■ Instructions to follow
Search the listing below for the string "Britain" and copy every line where it occurs.

■ Data shown

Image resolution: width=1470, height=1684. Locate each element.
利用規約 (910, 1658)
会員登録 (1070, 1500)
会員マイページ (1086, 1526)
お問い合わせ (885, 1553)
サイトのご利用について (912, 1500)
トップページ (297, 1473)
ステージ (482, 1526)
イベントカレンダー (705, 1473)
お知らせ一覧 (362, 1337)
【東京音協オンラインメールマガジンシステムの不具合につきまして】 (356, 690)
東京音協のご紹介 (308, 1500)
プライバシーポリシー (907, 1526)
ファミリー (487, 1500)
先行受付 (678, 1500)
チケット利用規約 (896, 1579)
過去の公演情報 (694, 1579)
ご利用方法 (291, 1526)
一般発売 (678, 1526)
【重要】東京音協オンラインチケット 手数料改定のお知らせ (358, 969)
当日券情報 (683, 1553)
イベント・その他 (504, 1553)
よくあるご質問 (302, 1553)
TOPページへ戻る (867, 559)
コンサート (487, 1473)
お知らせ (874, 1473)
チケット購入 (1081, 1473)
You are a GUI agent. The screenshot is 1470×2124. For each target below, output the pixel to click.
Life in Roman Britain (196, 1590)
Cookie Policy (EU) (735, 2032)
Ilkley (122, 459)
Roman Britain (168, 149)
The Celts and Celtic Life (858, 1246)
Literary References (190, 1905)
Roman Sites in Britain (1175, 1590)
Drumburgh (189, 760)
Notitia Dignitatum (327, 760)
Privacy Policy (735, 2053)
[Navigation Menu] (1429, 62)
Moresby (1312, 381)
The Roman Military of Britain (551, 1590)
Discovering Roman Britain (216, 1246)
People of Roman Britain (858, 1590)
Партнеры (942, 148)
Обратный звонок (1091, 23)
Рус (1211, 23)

■ Result of this task
Life in Roman Britain (196, 1590)
Roman Britain (168, 149)
Roman Sites in Britain (1175, 1590)
The Roman Military of Britain (551, 1590)
Discovering Roman Britain (216, 1246)
People of Roman Britain (858, 1590)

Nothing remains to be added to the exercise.